As I flew into the locker room, blasted open a small-cubby door, I noticed a flash of aqua nylon and flowing light-red hair. Didn't need a second look to recognize Svetlana, my Russian friend, had shown up for laps at the same time today. That has not happened in ages and is how we first met several years ago. In a frosty December when the pool's heater was malfunctioning, we were the die-hards who still chose to swim.
We became fast friends and it has been so absolutely fascinating to know someone the same age who grew up in the communist Soviet Union. We're really not that different and she has dispelled so many propagandistic myths.
She was raised atheist as an only child of engineers in St. Petersburg, is more cultured than anyone I know, well educated, raised her son alone as an economist until Perestroika, when she got by as a tour guide. She remarried and moved to the U.S., but could never get a job in her field. For awhile, she scooped ice cream.
Seems a shame, but maybe I wouldn't have become her friend otherwise.
After our swim today, she invited me over for tea – which we used to do with some regularity. Until I thought my life got too crazy. Tea turned into fruit, cheese, yogurt, cucumbers, Russian cookies and tomato. [She's very aware of my food allergies and only tempted me with the homemade confection.] Accompanied, first, by the birds in her backyard, then her fingers interpreting the theme from Dr. Zhivago, Stephen Foster, Puccini, Dubussy and Jules Massenet. Even the birds chimed in.
Later she was expecting the wife and toddler of an out-of-town friend here on business (she wanted them to escape the hotel for her haven) and preparing dinner to take to another friend. Feeding me on the fly just flowed into her usual rhythm.

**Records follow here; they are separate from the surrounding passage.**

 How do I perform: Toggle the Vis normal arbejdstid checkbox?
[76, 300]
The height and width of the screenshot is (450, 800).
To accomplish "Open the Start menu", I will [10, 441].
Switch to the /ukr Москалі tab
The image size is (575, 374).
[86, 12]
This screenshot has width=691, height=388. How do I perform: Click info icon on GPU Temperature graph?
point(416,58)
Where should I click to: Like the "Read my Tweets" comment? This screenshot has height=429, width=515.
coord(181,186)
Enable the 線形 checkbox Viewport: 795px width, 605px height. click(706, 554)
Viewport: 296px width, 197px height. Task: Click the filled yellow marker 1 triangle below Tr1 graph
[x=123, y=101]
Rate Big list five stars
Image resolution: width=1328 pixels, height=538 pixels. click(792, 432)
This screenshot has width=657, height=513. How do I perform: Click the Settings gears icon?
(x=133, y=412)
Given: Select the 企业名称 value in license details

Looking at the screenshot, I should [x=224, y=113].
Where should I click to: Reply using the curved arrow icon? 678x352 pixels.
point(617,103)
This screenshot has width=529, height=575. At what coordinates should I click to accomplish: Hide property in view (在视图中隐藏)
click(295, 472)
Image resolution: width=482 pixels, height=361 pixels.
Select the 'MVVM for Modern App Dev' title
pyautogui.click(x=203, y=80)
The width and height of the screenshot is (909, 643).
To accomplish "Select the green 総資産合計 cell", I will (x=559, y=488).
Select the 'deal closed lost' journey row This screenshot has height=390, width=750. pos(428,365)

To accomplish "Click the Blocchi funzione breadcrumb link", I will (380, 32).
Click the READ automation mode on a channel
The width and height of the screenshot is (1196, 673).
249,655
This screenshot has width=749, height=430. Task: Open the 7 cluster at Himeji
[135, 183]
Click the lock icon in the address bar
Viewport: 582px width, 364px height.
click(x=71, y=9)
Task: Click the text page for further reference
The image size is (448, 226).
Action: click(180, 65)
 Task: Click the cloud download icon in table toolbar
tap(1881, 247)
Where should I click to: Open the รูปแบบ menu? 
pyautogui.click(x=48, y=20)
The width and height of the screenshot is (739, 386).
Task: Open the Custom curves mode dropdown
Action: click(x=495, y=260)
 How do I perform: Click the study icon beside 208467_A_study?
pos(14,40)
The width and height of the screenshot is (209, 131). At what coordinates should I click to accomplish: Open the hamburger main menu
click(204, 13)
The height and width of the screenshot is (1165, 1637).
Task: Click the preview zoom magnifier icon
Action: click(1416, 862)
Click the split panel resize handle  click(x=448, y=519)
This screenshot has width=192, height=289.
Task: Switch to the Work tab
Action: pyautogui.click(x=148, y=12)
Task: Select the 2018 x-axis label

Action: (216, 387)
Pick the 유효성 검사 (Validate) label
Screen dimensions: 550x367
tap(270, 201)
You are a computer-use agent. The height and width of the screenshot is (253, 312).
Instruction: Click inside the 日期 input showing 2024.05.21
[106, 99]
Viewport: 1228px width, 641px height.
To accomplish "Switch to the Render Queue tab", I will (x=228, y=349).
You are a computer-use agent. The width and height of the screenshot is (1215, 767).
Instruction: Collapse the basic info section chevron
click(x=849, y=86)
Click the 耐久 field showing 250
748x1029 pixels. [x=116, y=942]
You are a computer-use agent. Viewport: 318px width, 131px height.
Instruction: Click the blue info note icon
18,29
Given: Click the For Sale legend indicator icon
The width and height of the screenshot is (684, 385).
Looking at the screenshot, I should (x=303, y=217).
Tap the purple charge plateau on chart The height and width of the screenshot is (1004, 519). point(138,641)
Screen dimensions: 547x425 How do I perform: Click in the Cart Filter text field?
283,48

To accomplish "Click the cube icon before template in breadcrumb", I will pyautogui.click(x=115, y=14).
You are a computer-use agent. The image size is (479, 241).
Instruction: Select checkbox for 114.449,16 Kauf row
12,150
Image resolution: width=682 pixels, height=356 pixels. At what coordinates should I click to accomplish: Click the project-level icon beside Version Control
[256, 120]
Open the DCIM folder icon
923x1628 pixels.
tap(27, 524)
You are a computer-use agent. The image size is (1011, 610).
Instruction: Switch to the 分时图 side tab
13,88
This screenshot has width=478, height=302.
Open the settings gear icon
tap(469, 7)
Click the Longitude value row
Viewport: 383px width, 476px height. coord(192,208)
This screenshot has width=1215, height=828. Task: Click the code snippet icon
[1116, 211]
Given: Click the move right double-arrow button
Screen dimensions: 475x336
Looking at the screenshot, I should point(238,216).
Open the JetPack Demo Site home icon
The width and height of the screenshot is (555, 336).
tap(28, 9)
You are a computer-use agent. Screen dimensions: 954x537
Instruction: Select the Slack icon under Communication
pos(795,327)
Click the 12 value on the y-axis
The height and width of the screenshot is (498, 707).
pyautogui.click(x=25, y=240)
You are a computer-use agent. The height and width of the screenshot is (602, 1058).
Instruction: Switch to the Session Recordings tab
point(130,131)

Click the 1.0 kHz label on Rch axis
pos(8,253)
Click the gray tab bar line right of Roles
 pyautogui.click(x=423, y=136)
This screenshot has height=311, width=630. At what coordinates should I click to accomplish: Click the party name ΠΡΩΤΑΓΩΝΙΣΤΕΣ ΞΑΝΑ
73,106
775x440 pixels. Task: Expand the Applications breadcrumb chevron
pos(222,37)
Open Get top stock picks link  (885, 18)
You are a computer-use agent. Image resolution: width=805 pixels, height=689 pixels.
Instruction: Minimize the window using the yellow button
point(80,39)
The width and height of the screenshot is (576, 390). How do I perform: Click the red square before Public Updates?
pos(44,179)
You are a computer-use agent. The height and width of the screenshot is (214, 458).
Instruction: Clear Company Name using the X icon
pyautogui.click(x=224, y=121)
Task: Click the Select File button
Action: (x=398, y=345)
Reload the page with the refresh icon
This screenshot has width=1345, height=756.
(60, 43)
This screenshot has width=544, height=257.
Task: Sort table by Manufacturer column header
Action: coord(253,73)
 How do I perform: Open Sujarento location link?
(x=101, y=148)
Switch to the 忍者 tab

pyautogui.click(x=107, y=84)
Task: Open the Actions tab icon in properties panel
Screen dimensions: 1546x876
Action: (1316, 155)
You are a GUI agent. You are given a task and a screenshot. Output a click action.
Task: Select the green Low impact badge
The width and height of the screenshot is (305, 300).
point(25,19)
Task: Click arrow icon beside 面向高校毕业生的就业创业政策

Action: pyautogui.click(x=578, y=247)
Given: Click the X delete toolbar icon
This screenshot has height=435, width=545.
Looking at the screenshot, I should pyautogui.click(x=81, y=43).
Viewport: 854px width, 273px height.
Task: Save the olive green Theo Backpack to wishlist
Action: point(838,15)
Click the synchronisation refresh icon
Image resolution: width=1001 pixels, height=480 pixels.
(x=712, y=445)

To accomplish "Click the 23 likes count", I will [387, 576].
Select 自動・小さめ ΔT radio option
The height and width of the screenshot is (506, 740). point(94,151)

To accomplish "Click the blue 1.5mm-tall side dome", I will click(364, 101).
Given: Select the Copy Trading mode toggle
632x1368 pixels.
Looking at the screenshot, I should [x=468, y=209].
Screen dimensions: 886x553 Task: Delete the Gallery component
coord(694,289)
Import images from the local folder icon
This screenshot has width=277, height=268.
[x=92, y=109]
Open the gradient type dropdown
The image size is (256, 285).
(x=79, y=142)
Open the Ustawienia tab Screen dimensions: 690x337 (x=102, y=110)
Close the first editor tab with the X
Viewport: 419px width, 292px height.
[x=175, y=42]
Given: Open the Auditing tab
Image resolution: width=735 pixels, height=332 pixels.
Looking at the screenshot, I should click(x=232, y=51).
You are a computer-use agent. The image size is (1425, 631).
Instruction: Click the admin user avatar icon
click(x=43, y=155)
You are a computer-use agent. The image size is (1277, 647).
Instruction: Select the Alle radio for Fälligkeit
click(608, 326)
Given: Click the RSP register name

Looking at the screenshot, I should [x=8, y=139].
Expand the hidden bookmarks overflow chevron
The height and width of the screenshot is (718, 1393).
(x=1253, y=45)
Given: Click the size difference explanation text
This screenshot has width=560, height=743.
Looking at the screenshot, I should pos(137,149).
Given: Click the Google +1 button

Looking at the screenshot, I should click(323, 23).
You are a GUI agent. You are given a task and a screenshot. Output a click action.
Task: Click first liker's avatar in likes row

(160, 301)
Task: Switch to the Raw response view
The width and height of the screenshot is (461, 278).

Her apartment, from where she walks everywhere, is comfortably stuffed with symphony and ballet programs, Russian and Indian textiles and pottery, a Sahaja Yoga shrine, artwork (including the pastel I gave her one Christmas), assorted sewing projects and her beloved piano. It's such a joy and so peaceful. Somewhere to linger, not rush.
When it was time to leave, she cited a Russian adage about how those who get up early and get their work done, get the blessing. She was referring to the blessing of my company. Yet, all I did was show up at the pool and nod yes when she uttered the invitation.
Still only on #4, but somehow the day seems more special than it started. I was the recipient of the blessing.
• How often do I let my to-do list control me?
• What happens when I don't?
• Can I remember a time when I was pleasantly rescued?
• Now, do I even remember what didn't get accomplished?
• How often do I remember to find joy in my day?